*About this task*: Copy nothing but the lines from the opening of the entries through the line that contains "https://www.facebook.com/groups/2690471274309130/ (286, 456)", exactly as written. Drop the pictures.

*Material for the task*:
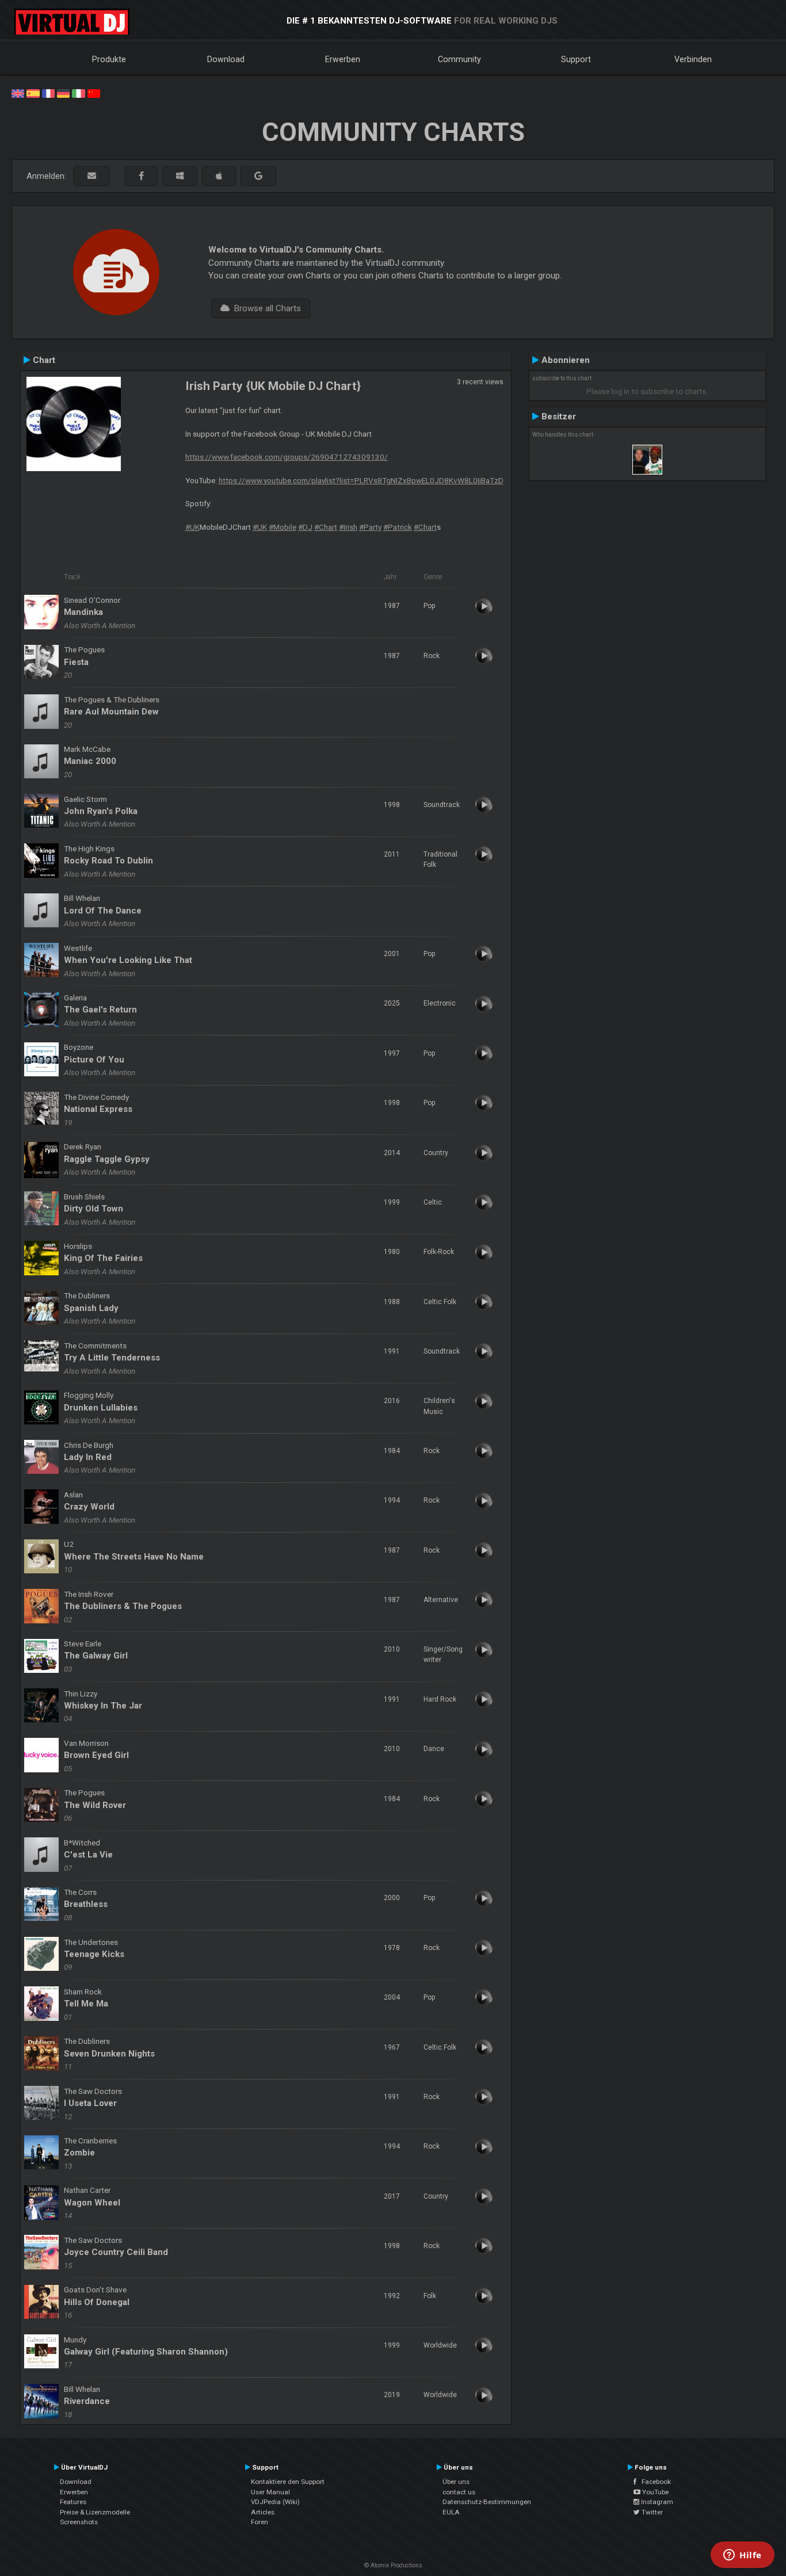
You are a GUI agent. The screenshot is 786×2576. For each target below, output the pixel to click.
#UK (192, 527)
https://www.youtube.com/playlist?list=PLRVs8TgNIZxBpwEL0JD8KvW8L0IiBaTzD (361, 480)
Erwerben (342, 59)
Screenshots (79, 2522)
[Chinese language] (93, 92)
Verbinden (693, 59)
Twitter (651, 2512)
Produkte (109, 59)
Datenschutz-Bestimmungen (486, 2502)
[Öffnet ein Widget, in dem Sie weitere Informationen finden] (742, 2555)
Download (226, 59)
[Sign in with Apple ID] (219, 176)
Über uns (456, 2482)
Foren (259, 2522)
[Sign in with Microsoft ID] (179, 176)
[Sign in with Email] (92, 176)
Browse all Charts (265, 308)
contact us (458, 2492)
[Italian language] (78, 92)
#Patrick (397, 527)
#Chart (325, 527)
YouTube (654, 2492)
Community (459, 59)
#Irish (348, 527)
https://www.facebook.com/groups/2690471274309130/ (286, 456)
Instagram (656, 2502)
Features (73, 2502)
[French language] (48, 92)
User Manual (270, 2492)
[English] (18, 92)
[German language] (63, 92)
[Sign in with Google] (258, 176)
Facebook (653, 2482)
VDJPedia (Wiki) (275, 2502)
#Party (370, 527)
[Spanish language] (32, 92)
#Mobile (282, 527)
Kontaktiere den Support (288, 2482)
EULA (451, 2512)
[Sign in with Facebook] (141, 176)
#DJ (305, 527)
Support (576, 59)
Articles (262, 2512)
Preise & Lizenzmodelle (95, 2512)
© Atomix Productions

*Worked solution*:
You are a GUI agent. The screenshot is 786×2576. For each target below, output the pixel to click.
#UK (192, 527)
https://www.youtube.com/playlist?list=PLRVs8TgNIZxBpwEL0JD8KvW8L0IiBaTzD (361, 480)
Erwerben (342, 59)
Screenshots (79, 2522)
[Chinese language] (93, 92)
Verbinden (693, 59)
Twitter (651, 2512)
Produkte (109, 59)
Datenschutz-Bestimmungen (486, 2502)
[Öffnet ein Widget, in dem Sie weitere Informationen finden] (742, 2555)
Download (226, 59)
[Sign in with Apple ID] (219, 176)
Über uns (456, 2482)
Foren (259, 2522)
[Sign in with Microsoft ID] (179, 176)
[Sign in with Email] (92, 176)
Browse all Charts (265, 308)
contact us (458, 2492)
[Italian language] (78, 92)
#Patrick (397, 527)
#Chart (325, 527)
YouTube (654, 2492)
Community (459, 59)
#Irish (348, 527)
https://www.facebook.com/groups/2690471274309130/ (286, 456)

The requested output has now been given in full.